Промокнув салфеткой слезу, выступившую от кашля, Нилка просипела:

– Это такой мартини.

– О, конечно, – оживился коварный француз. Судя по всему, настроение у него было отличным.

– Я не буду, – замотала головой Нилка. Ей хотелось провалиться сквозь пол. Ход мыслей бабули был слишком очевиден: на старости лет совсем потеряла стыд со своей идеей-фикс пристроить внучку в надежные руки.

Вспомнив, как Ренеша мастерски выторговал поцелуи в обмен на краску, Нилка покосилась, скользнула взглядом по его интеллигентным, ухоженным рукам.

Совершенно не факт, что руки у Ренеши надежные! Шаловливые ручонки у Ренеши – это точно. И вообще скользкий тип, как бабуля не видит? Шулер. Наперсточник.

– Как, даже чай не будешь? – показательно огорчилась баба Катя.

– Нет, – наградив бабулю выразительным взглядом, Нилка и поднялась, – спасибо.

– На здоровье, Нилушка, – проворковала Катерина Мироновна и вернулась к беседе: – Да, Ренеша, все хочу спросить: кто твои родители?

К сожалению, Нилка в этот момент с размаху хлопнула дверью и ответ пропустила.

Стремясь компенсировать упущение, затаилась под дверью и услышала разговор, который вызвал в душе бурю:

Рене: Как она?

Баба Катя: Все так же. Варвара Петровна боится рецидива – повтора, значит.

Рене: Пусть запишет лекарства – я все привезу.

Баба Катя: Ей не столько лекарства нужны, сколько общение, коллектив. А еще лучше – любовь.

В комнате наступила такая глубокая тишина, что Нилка затаила дыхание, боясь себя выдать. В висках стучала кровь, мешая подслушивать.

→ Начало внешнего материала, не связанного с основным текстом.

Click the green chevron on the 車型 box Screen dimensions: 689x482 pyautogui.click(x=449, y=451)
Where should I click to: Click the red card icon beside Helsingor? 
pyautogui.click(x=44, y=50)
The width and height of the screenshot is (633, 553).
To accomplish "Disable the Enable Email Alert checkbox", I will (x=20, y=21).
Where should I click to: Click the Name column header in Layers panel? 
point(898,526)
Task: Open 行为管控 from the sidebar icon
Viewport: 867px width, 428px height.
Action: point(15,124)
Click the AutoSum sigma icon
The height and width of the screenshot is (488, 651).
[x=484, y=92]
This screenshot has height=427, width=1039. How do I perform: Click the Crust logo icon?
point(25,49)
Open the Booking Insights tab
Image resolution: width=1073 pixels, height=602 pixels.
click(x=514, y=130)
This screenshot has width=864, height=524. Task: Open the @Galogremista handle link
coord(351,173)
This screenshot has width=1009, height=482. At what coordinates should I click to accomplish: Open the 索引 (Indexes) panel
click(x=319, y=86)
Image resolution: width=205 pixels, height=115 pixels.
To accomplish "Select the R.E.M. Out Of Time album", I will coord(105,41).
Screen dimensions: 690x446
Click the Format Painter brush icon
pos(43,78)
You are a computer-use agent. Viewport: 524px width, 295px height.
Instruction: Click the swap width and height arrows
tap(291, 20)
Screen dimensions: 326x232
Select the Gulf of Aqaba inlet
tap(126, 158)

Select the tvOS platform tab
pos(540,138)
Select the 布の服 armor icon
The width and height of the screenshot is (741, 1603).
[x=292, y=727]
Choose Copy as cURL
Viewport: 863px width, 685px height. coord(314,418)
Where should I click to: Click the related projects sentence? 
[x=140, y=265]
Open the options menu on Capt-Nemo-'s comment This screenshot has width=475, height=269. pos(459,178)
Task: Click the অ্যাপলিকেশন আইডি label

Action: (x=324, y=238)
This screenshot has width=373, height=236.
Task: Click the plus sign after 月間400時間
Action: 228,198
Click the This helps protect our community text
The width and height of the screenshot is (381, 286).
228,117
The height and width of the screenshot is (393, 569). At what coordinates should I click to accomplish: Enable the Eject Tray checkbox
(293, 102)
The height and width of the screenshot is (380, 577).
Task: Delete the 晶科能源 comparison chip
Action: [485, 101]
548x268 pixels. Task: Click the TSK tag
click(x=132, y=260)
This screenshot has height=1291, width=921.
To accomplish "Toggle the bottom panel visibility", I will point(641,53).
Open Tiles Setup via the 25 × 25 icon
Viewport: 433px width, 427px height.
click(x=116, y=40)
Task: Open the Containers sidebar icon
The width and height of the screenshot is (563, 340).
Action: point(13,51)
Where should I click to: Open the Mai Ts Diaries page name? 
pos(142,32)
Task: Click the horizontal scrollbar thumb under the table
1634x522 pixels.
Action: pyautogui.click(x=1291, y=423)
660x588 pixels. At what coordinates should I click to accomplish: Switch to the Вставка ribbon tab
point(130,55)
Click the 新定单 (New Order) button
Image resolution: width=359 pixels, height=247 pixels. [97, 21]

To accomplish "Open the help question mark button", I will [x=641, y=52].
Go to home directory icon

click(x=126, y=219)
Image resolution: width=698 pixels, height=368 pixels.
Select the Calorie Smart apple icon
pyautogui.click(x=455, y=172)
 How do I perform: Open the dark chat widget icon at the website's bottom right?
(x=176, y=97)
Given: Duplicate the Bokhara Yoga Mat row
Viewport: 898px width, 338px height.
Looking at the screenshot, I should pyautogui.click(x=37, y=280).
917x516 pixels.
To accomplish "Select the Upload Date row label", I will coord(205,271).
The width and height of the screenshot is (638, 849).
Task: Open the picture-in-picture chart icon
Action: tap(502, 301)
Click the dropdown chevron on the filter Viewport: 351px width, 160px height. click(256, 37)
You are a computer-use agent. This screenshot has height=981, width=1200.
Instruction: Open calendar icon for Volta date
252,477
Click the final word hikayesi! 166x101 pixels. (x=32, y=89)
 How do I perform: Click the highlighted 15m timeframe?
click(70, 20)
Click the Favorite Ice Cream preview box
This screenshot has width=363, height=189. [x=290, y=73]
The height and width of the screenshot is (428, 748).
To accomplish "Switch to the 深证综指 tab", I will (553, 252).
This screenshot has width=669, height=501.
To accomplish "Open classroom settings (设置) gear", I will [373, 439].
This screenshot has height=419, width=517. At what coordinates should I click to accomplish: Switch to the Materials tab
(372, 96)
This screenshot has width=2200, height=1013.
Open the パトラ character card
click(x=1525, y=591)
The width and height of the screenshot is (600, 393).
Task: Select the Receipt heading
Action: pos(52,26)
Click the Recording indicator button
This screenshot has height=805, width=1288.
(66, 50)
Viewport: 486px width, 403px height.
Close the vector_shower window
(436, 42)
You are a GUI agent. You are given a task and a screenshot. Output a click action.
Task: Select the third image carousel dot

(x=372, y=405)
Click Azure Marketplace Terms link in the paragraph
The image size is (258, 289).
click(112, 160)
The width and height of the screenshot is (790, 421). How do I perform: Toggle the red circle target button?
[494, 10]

Когда Рене заговорил, голос его показался чужим:

– Думаете, она сможет влюбиться?

– В ее-то возрасте? Еще как! – ничтоже сумняшеся расписалась за внучку баба Катя, и Нилка даже представила ее снисходительный взгляд.

На цыпочках, стараясь не наступить на скрипучую половицу в коридоре, Нилка шмыгнула в спальню.

О чем это бабуля?

У нее, Неонилы Кива, другое предназначение. Ни на что не отвлекаясь, она будет дарить радость людям: шить одежду и расписывать ее батиком – с любовью это плохо монтируется. Вообще, слово «мужчина» – это антоним слова «муза».

Из всех известных Нилке женщин только Каролина Эррера в каждом интервью рассыпается в благодарности супругу за все, чего добилась в жизни, но кто знает, что за этим кроется.